Posted by BeauHD on from the easy-as-1-2-3 dept.

An anonymous reader quotes a report from ZDNet: New computerized weapons systems currently under development by the U.S. Department of Defense (DOD) can be easily hacked, according to a new report published today. The report was put together by the U.S. Government Accountability Office (GAO), an agency that provides auditing, evaluation, and investigative services for Congress. The report detailed some of the most eye-catching hacks GAO testers performed during their analysis: "In one case, it took a two-person test team just one hour to gain initial access to a weapon system and one day to gain full control of the system they were testing. Some programs fared better than others. For example, one assessment found that the weapon system satisfactorily prevented unauthorized access by remote users, but not insiders and near-siders. Once they gained initial access, test teams were often able to move throughout a system, escalating their privileges until they had taken full or partial control of a system. In one case, the test team took control of the operators' terminals. They could see, in real-time, what the operators were seeing on their screens and could manipulate the system. They were able to disrupt the system and observe how the operators responded. Another test team reported that they caused a pop-up message to appear on users' terminals instructing them to insert two quarters to continue operating. Multiple test teams reported that they were able to copy, change, or delete system data including one team that downloaded 100 gigabytes, approximately 142 compact discs, of data."

The report claims the DOD documented many of these "mission-critical cyber vulnerabilities," but Pentagon officials who met with GAO testers claimed their systems were secure, and "discounted some test results as unrealistic." GAO said all tests were performed on computerized weapons systems that are still under development. GAO officials highlighted that hackers can't yet take control over current weapons systems and turn them against the U.S. But if these new weapons systems go live, the threat is more than real, GAO said.

26 of 93 comments (clear)

  1. What? by TimMD909 · · Score: 4, Insightful

    This smells like the result of MBAs ignoring engineers...

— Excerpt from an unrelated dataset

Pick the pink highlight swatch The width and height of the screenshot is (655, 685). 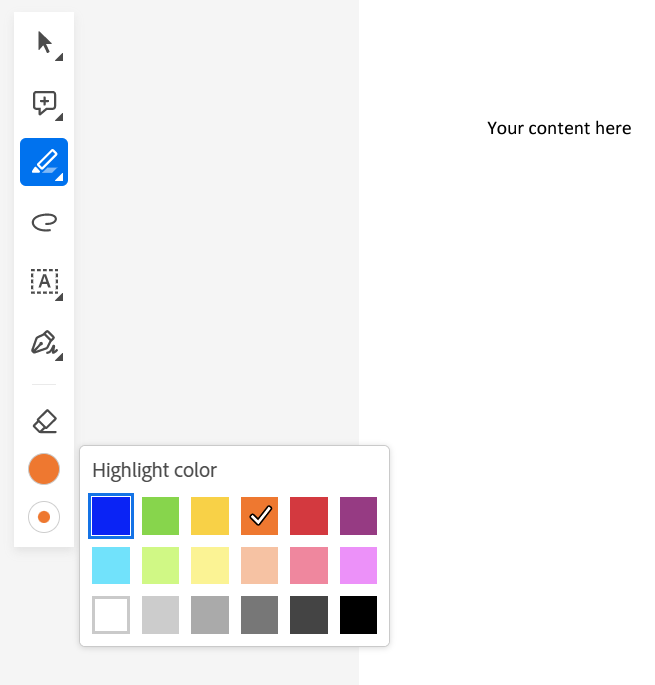(309, 565)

    1. Re:What? by ShanghaiBill · · Score: 5, Interesting

      This smells like the result of MBAs ignoring engineers...

      It is worse in the military, because communication is inherently unidirectional, and they can go years between real world validations (i.e. wars).

      "War games" are setup by the same people that are being tested, so if they fail the test, they can just change the rules and have a do-over. This famously happened during the run up to the 2003 Iraqi invasions, when opfor was repeatedly banned from using unconventional tactics, such as underage bicycle messengers and roadside bombs, because that was "unrealistic".

      I had personal experience with this nonsense when I was a young lieutenant. I was part of the Red Team (opfor), and we were hopelessly out numbered and out gunned since we were playing "insurgents". So we decided to go asymmetric ... and cut off the Blue Team's water supply. I was told that wasn't allowed, and to turn it back on immediately. So then we set up road blocks that targeted their chow trucks. Nope, that wasn't allowed either.

      But we were permitted to launch a hopeless frontal attack directly into their entrenchments, which we did on the last day of the exercise so we could go home early. In the after-action critique, I can remember the colonel getting up and congratulating everyone on a job well done. That's when I decided a military career was not for me, and I am not surprised that America proceeded to lose several wars.

      Semper Fi.

    2. Re:What? by 1369IC · · Score: 2

      >It is worse in the military, because communication is inherently unidirectional, and they can go years between real world validations (i.e. wars). This is not as true, if true at all, on the R&D side. I work in one R&D command and we have almost 14,000 people and fewer than 200 military personnel. So you don't see the classic military structure you see in uniform. Also, in the Army, at least, if you're working on an actual system you're probably working for a Program Manager. PMs can have whoever they want do their engineering for them, buy technology from Army labs, Federal labs, industry or international entities. So again, it's not a military structure as the rest of the Army understands it (I'm a retired NCO, so I've been around a pair chunk of the Army). And the Army Futures Command is going to change a lot of these relationships.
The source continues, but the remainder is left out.